## START Reading passage

When I first caught sight of Jimmy Osmond at Northampton's Derngate theatre in December – gamely playing Buttons in Cinderella and clearly having a ball in his first panto – I did a double take. How could anyone have such a long career history and look so fresh-faced?
On paper, the fact that he entered showbiz at the age of three – as the cutest and most precocious of the Osmond clan – explains why he's still going strong decades after he became a household name. Yet, at 45, Osmond could easily pass for someone 10 years younger: there's the full head of hair, the lack of wrinkles, and that pearly-white smile. I'm not the only one to have noticed his remarkable resilience to the ravages of time.
''I hopped into a cab the other day,'' Osmond says. ''This guy said: 'Hey Jimmy – how old are you?' I said: 'I'm 45.' He said: 'No! You're a year older than me.' And this guy was an old goat! I thought: 'Wow! What happened?'" ''Wow'' is a favoured expression of ''Little Jimmy'', as he has always been known – as is ''cool". Both Grease, in which he makes his West End debut this month, and Chicago – which he will join on its UK tour in March – are ''cool''. Such all-American conversational tics help shave years off him, suggesting the breezy, blank-page outlook of a college freshman. For those of us who grew up watching him as a nine-year-old scamp belting out Long-Haired Lover From Liverpool – the 1972 Christmas No 1 that put him in the record books as the youngest chart-topper – it's almost a shock to find him still very much the eager young pup.
Why is he forsaking the comforts of home in Utah, where he lives with his wife and four kids, to tread the boards in Britain three times on the trot during the most miserable part of the year? It's not about the money. There has been plenty of that in the past half-century – not least thanks to the 100 million record sales he enjoyed with his siblings, with whom he regularly reunites to perform.
Although some of their fortune was embezzled, there's plenty in the bank. And it's not as if the theatrical exposure will give him added value in the fame stakes. ''The truth is,'' he says, flashing a grin that lights up the hotel suite around him, ''I always wanted to play the West End and to be in a proper musical like Chicago. But really I'm just finding my way. I never knew what I wanted to do when I grew up and I still haven't figured it out. It's about experiencing life as much as possible.''
Up to a point. To those who thought he and his wholesome family embodied everything that was cloying and saccharine about the Seventies, Osmond's new theatrical forays will look much of a piece with that well-behaved past. ''Teen-Angel'' in Grease is a drop-in part that involves singing one of the show's best-loved numbers, Beauty School Dropout, by way of guardian-angel advice to the Rydell High renegade ''Frenchy''. And those expecting to see a darker side to the star when he takes on the role of Billy Flynn, the cynical go-getting lawyer in Chicago, need to brace themselves.

## END Reading passage

## [Exercises to complete]
A: Answer these questions using the profile of Jimmy Osmond:
(i) At what age did Osmond enter show business?
(ii) Which 1972 Christmas No 1 made him the youngest chart-topper?
(iii) Which song does the Teen-Angel part in Grease involve singing?
B: Write the next part of the profile of Jimmy Osmond, starting right after its last sentence.

## START Provided data

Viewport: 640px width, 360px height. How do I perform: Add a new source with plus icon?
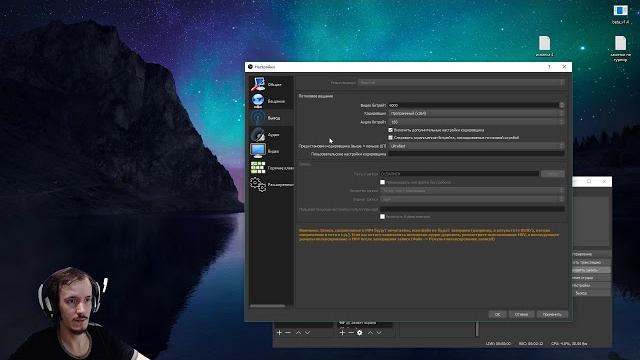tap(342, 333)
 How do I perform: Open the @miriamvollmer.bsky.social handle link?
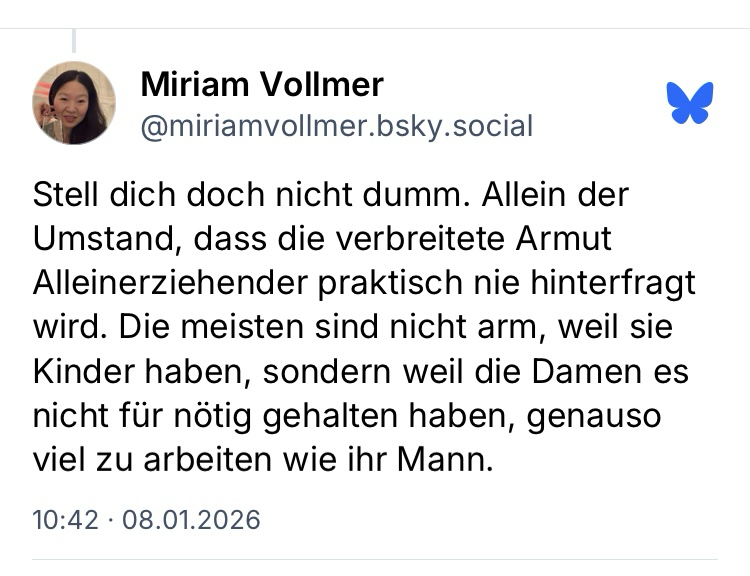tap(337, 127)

## END Provided data

## [Answers]
A:
(i) Three
(ii) Long-Haired Lover From Liverpool
(iii) Beauty School Dropout

B:
Certain changes have been made to make the part appealing to Osmond – a devout Mormon who doesn't drink or smoke – the chief one being that he'll avoid swearing.
As the great musical of Fifties teenage rebellion, you could say Grease embodies all the carefree fun that Osmond and his showbiz siblings – Alan, Wayne, Merrill and Jay, plus Donny and Marie – were denied as they worked through their early youth. Yet though the others have grumbled, Osmond says he wouldn't have wanted his life any other way.
No regrets, he says. ''I feel blessed. People like to typecast us as this squeaky clean little family. The truth is we've dealt with every possible situation anyone has dealt with. And we've had times when we would meet people who didn't care who we were or what we'd done.
"I have a lot of buddies who were in showbiz and when they went into those valleys, they got into drugs and messed up their lives. They didn't have that self-esteem you have to have. So in some ways that pressure – and it was a lot of pressure – helped me get through so much. A diamond has to be crushed before it has any value,'' he twinkles.
He wants to buy a place in England. They loved him back in the day when he was besieged by screaming fans; and there's a long-lingering mutual affection. ''The British are a great people, very loyal, very caring,'' he says. You can dismiss that as so much canny self-promotion but the deeper you dig, the more you realise that, with Osmond, what you see on the surface is what you get: a diamond geezer.